La vérité en matière de foi ne consiste pas donc pas en un contenu : celui d’un savoir dont il s’agirait de rendre compte avec des majuscules attestant que la Vérité est ceci ou cela. Elle n’est pas non plus réduite à la subjectivité de chacun ou chacune, ma vérité rejoignant ou s’opposant à la tienne, comme un argument d’assurance personnelle.
L’évangile selon Jean met en scène, lors du procès de Jésus, un échange entre le gouverneur romain Ponce Pilate et l’homme de Nazareth au cours duquel les questions et les réponses se croisent et rebondissent sans que les deux interlocuteurs ne se rencontrent jamais sur un terrain, une notion, un monde communs.
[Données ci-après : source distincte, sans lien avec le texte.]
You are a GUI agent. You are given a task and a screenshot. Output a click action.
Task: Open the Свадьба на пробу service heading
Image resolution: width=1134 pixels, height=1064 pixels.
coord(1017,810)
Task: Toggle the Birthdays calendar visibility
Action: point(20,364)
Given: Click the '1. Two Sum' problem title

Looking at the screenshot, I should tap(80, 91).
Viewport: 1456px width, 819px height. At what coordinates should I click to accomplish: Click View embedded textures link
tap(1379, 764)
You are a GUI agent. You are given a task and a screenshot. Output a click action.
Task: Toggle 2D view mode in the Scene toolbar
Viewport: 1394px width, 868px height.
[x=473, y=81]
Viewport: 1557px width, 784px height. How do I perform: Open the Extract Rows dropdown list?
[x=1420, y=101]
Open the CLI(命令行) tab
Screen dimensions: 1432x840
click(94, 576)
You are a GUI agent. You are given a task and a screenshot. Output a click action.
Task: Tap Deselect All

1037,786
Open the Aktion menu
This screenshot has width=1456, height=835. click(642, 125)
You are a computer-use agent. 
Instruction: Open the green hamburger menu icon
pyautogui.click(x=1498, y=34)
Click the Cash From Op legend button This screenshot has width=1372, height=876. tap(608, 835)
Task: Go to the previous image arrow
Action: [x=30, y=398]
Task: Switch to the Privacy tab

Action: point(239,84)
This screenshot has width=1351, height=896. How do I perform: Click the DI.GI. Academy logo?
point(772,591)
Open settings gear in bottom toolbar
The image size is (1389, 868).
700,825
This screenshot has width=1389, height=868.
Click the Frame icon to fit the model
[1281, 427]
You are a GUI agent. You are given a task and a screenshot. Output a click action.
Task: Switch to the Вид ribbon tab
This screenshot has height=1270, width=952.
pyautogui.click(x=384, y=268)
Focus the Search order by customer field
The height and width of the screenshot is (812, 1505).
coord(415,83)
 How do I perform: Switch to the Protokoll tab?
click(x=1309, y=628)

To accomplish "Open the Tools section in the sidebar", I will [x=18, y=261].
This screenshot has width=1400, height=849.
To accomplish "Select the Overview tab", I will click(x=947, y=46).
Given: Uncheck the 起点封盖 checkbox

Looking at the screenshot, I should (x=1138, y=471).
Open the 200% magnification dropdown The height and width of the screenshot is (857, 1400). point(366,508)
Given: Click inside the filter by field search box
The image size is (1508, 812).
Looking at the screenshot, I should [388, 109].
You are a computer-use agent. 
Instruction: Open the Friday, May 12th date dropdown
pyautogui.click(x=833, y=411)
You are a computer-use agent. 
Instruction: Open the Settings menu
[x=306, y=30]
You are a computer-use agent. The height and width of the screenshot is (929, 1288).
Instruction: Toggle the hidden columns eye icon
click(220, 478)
L’échange se termine sur la célèbre question de Pilate : Qu’est -ce que la vérité ? , question accrochée à la double affirmation précédente de Jésus : Je suis né et je suis venu dans le monde pour rendre témoignage à la vérité. Quiconque est de la vérité entend ma voix . Le prologue de l’évangile introduisait déjà la vérité comme une antécédence que Jésus-Christ révèle et qu’il désigne à Pilate comme origine de l’existence.
Une origine ne se saisit pas, nul ne peut se l’approprier, seulement se tenir avec elle dans un rapport de confiance, d’écoute, d’espérance. L’Église unie reconnaît ainsi la vérité comme reposant en Dieu seul. Elle peut se tenir dans l’humilité de ne pas la , de ne pas le revendiquer pour elle seule, de ne pas s’en croire détentrice. C’est aussi une manière de ne pas s’enfermer dans un dogmatisme forcément réducteur, voire destructeur, et de ne pas se concentrer sur elle-même.
Alors qu’abondent fake news, post-vérité et conspirationnismes de toutes sortes, il y a là quelque chose à tenir et à partager.